Owl Cityscape
 

Monday, December 19, 2005

I'm not very much liking this name in print thing. I've been writing for a while but mainly under pseudonyms or for small readerships. This is the first time I've not only had my name, but my face, attached to my work, and I'm not exactly digging it.

I've always loved the idea of falling off the face of the earth. When I left the States five years ago, I did just that. Not only did I withdraw from all the races I was running, but I was not even on the sideline as a spectator or a failed runner. I simply was not there. Like Reepicheep, I'd ridden the coracle to the edge of the world and had gone over.

Coming to the Ew Aye Ee, however, has been like readmitting in the race. I don't like it. I don't want to be running anywhere ever again. You don't get to enjoy the view when you're doing that, and you never get anywhere anyways. There's always a racer far ahead and another road to struggle on. Very tiring and pointless when that's not what the Test is about.

- [Extracted information]:
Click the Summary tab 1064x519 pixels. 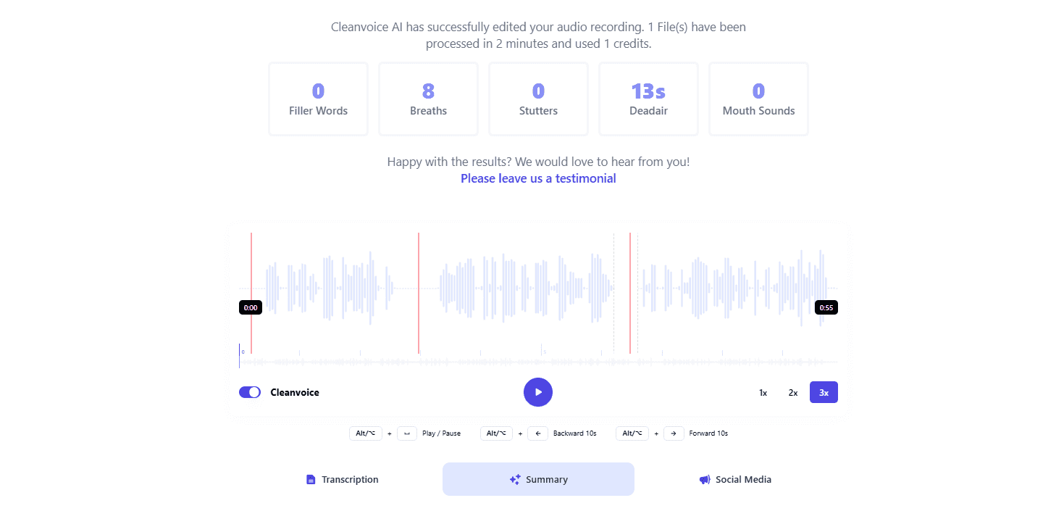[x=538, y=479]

--

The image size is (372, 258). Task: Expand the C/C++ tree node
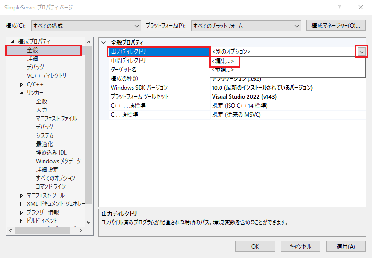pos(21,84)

- [Job 1]: Print the passage of the blog post between "Owl Cityscape" and "had gone over.", inclusive.
- [Job 2]: According to the blog post, how many years ago did the writer leave the States?
Use only the blog post, not the rows.

- [Correct answer 1]:
Owl Cityscape
 

Monday, December 19, 2005

I'm not very much liking this name in print thing. I've been writing for a while but mainly under pseudonyms or for small readerships. This is the first time I've not only had my name, but my face, attached to my work, and I'm not exactly digging it.

I've always loved the idea of falling off the face of the earth. When I left the States five years ago, I did just that. Not only did I withdraw from all the races I was running, but I was not even on the sideline as a spectator or a failed runner. I simply was not there. Like Reepicheep, I'd ridden the coracle to the edge of the world and had gone over.

- [Correct answer 2]: Five years ago.